= Rickshaw Inn =

Hotel in New Jersey, United States

The Rickshaw Inn was a 180-room hotel with a gold-plated roof, which was situated on Route 70 in Cherry Hill, New Jersey, opposite Garden State Park and adjacent to the Latin Casino, a popular nightclub which had relocated from Philadelphia to nearby Cherry Hill a few years earlier. Frank Sinatra and his Rat Pack entourage, Don Rickles, Steve and Eydie, Smokey Robinson, Diana Ross and other notable acts performed at The Latin, and stayed and drank at The Rickshaw. The hotel was built in 1964.

The celebrities, musicians and their hangers-on from "The Latin" often drank in the lobby bar. The luxury cars of politicians, celebrities and businessmen were parked up front under the Rickshaw's covered entryway. At the time, it was the most luxurious inn and restaurant in the local area.

The gold-roofed pagoda atop the Rickshaw Inn offered a spectacular view of Garden State Park's track and finish line, prompting Garden State owner Eugene Mori to plant a row of tall cypress trees to block the view from the Rickshaw.

In August 1965, Frank Adamucci, a co-owner of the Rickshaw with Dominick Vitese, was shot to death in the lobby of the hotel. Originally thought to be a mob hit due to the single shot and fast departure of a getaway car, investigators linked the killing to a botched robbery. Detectives arrested Bobby Lee Mayberry, William Kestner and John Miller, who had been casing the hotel for weeks and took note of Adamucci's propensity for greeting guests as they entered the hotel's opulent lobby. Mr. Miller was defended by court-appointed attorney Theodore Tarter. Witnesses stated that the fatal shot occurred when Adamucci, angered at Mayberry prodding him toward the office and safe, pushed at Mayberry's arm, causing the pistol to fire a single shot that pierced the businessman's chest.

Investigators later spoke to a bartender at a nearby lounge that remembered the trio, who as he recalled ordered unusual drinks, and alleged the men met frequently in the bar while planning the botched robbery. Camden County Prosecutor Norman Heine lead the state's case at the subsequent trial. Ruring Heine's questioning, Bobby Lee Mayberry abruptly confessed to the murder, shouting "I did it! I shot Adamucci!". The case is still studied in law schools as an example of the prosecution provoking a witness-stand confession.

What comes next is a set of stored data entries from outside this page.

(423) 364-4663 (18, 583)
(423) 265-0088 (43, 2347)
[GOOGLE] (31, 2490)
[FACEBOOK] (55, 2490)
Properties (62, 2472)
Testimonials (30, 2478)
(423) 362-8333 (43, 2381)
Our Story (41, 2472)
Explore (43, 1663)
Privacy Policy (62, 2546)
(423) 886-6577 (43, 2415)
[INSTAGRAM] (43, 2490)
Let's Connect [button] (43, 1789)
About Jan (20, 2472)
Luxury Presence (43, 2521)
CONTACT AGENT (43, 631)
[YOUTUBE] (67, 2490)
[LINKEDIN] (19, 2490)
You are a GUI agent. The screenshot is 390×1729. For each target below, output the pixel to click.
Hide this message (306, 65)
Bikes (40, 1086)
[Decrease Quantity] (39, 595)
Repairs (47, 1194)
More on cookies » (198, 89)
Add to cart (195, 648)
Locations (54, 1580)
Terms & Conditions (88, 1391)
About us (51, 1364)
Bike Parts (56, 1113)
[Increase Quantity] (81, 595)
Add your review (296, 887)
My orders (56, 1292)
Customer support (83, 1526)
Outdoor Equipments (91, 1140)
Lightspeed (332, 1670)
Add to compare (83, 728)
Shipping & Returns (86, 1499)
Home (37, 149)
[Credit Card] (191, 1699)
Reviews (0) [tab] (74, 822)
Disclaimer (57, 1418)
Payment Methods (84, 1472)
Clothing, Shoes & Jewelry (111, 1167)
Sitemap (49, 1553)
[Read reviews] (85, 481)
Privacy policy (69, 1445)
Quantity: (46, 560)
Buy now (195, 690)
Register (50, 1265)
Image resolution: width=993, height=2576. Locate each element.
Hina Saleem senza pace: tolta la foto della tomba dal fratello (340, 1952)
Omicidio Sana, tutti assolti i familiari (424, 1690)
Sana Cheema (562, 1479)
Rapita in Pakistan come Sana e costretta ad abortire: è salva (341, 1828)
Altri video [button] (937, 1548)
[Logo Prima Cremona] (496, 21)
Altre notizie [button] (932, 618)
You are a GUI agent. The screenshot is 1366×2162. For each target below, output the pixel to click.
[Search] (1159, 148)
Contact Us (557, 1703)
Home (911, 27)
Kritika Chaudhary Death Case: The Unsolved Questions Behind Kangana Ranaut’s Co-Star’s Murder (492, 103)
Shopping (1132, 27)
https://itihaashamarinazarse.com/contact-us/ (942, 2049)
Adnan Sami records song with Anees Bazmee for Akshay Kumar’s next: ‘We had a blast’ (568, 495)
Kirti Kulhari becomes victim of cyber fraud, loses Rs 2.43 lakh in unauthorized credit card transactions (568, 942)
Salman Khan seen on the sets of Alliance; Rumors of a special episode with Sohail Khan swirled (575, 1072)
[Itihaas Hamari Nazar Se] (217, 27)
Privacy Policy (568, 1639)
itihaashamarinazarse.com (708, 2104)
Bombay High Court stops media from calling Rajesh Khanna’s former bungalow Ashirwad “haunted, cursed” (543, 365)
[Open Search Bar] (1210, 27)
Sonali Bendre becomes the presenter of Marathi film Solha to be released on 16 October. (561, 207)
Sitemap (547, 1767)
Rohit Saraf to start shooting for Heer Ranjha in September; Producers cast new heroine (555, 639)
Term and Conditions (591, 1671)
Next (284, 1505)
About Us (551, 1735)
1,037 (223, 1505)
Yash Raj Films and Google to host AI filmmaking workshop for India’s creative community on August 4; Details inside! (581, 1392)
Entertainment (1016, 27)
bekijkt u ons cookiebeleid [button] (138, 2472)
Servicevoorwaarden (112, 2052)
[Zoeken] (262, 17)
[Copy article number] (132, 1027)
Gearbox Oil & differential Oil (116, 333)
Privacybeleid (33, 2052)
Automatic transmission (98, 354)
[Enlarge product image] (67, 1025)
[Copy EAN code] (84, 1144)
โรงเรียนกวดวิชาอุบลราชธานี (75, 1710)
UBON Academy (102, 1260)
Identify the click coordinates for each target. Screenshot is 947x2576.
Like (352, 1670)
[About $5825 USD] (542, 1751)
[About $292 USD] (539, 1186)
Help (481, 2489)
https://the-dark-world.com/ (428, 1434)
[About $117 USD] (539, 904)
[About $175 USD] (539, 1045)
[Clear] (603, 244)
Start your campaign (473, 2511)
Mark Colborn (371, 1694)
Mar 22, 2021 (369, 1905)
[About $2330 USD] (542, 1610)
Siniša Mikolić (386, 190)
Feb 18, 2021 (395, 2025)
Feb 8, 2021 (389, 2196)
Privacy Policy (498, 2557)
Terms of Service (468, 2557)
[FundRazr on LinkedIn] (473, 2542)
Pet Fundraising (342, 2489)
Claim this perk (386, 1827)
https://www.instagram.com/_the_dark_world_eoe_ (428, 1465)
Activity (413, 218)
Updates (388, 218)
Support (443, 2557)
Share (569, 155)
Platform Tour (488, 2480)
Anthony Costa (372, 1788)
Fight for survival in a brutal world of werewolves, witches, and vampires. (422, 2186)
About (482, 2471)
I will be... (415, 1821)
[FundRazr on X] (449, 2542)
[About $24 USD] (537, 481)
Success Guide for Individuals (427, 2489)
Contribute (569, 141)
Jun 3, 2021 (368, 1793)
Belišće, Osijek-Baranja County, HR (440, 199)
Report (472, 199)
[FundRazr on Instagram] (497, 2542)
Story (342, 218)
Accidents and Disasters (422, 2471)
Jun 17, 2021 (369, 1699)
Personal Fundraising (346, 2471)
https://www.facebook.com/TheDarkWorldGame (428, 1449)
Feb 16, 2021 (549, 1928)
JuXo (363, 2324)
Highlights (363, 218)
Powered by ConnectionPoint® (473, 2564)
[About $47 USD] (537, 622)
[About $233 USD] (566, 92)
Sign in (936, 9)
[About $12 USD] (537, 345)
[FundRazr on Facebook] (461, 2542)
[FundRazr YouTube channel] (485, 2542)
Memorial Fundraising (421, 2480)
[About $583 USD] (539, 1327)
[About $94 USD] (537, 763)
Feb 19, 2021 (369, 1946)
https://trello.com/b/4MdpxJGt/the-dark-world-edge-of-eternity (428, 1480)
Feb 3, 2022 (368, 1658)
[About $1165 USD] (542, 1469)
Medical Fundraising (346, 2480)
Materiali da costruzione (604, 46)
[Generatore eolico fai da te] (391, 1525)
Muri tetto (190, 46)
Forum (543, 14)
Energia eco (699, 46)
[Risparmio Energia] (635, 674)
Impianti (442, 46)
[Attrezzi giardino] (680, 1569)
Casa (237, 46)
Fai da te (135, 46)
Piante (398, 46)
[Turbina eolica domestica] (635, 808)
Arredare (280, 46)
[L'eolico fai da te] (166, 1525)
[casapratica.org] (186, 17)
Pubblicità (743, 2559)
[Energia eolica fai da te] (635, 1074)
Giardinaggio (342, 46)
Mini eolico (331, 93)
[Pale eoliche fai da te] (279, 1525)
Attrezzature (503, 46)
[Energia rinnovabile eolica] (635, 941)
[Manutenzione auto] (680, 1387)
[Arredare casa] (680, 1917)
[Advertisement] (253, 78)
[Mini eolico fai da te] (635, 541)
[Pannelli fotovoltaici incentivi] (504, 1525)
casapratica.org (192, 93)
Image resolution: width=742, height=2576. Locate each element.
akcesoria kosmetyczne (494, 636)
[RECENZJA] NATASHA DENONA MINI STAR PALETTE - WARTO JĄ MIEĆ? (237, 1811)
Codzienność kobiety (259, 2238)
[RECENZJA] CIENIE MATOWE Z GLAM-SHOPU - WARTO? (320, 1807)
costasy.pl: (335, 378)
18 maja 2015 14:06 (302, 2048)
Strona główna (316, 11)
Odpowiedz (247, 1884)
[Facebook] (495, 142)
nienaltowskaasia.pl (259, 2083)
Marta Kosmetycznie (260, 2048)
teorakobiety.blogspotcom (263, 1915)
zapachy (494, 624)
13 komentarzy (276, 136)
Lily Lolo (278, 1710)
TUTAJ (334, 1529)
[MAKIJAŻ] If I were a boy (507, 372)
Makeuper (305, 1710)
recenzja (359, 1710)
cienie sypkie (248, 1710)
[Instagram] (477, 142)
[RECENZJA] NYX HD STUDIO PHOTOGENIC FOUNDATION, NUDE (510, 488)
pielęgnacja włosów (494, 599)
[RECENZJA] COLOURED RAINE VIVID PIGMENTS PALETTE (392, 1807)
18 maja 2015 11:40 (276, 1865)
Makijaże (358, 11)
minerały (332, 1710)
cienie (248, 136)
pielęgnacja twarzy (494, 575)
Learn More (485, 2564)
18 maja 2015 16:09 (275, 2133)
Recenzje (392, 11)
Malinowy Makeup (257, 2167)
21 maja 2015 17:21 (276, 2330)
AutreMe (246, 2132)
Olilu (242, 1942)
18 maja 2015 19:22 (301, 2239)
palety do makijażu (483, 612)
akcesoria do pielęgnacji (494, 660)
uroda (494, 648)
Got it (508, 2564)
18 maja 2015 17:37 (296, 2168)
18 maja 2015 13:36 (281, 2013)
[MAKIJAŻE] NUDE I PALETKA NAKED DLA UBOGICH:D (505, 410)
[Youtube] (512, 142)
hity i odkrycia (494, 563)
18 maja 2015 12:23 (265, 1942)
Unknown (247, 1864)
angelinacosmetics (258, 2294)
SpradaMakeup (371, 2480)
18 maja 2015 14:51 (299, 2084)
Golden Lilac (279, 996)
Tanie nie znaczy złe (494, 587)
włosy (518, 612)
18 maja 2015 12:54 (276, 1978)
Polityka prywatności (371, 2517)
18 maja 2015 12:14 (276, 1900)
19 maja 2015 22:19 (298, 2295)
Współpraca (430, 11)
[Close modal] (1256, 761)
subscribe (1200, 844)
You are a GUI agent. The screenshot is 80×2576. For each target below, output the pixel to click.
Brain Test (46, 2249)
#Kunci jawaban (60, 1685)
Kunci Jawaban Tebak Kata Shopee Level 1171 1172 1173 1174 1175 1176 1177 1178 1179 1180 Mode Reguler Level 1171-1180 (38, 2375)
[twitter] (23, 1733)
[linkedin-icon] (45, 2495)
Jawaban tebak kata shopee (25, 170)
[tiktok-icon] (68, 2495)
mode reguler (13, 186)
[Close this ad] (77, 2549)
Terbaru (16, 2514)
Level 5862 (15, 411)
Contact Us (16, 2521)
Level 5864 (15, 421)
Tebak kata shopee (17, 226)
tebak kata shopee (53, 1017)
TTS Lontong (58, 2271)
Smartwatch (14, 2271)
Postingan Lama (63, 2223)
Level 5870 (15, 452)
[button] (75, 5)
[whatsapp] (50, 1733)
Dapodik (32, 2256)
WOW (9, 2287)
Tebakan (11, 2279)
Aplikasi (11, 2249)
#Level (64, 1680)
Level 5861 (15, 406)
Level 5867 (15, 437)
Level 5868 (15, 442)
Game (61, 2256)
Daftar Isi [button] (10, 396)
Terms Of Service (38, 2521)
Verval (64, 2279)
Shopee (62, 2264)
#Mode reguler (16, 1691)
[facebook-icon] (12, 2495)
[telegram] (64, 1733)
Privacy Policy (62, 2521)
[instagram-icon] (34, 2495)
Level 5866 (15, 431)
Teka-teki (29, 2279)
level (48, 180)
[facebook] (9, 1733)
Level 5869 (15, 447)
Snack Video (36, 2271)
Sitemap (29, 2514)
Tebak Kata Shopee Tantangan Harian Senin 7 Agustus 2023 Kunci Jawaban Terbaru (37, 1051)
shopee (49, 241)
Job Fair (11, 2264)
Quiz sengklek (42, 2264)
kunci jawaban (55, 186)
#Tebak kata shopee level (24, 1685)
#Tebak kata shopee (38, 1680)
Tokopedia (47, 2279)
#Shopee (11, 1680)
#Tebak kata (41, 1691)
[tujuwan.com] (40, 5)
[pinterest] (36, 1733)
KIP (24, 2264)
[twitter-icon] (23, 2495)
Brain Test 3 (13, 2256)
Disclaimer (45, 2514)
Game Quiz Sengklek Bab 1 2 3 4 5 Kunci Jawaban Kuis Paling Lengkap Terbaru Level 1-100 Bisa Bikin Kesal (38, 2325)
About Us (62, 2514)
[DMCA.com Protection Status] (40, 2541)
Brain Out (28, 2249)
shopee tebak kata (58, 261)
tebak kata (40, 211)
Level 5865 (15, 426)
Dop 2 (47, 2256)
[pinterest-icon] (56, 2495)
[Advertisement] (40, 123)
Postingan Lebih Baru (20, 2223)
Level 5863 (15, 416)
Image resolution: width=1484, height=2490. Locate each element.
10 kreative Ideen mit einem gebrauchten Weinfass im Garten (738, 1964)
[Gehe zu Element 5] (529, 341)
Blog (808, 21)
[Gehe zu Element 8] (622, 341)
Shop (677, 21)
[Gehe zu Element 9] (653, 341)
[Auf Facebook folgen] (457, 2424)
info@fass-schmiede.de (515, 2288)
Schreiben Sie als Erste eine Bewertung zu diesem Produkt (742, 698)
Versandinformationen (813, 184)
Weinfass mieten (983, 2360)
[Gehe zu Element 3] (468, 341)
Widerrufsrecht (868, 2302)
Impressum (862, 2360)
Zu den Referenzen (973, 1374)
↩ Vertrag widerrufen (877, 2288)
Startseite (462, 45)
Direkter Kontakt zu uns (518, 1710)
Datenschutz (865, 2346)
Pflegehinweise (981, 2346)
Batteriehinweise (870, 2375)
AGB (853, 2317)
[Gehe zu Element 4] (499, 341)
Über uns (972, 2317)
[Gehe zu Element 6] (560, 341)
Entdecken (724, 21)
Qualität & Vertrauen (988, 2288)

The onset of casino gambling in Atlantic City brought an end to The Latin Casino; as a result, the hotel saw a steep decline in business.

The massive 1977 fire at Garden State Park's grandstand directly across from the Rickshaw caused extensive damage to the racetrack's gold roofed pagoda, but the Rickshaw was spared from damage.

In the 1980s the Rickshaw was stripped of its Asian-styled decor and golden roof, renovated to externally resemble the new Garden State Park grandstand and renamed the Garden Park Hotel. The re-branded hotel was not financially successful and was later closed due to code violations. A plan to convert it into a senior citizen's residence failed, and it was demolished in 2002. A Mercedes-Benz dealership moved to the site in 2006.

From their photo postcard (1975):
"Route 70 Across from Garden State Race Track The "Shangri-La" of superb hotel living. Maginificent Oriental decor in guest rooms, studios and suites that feature TV, room-controlled air-conditioning and heating, phones. Swimming Pool. Sauna Dry Steam Baths. Solarium. Cocktail Lounge. Gourmet Dining Room. A Temple of Elegance-For Lodgings-For Dining. Telephone Area Code (609) 665-6900"

This hotel was a central part of the history of Garden State Park, the Latin Casino, and Golden Triangle, New Jersey.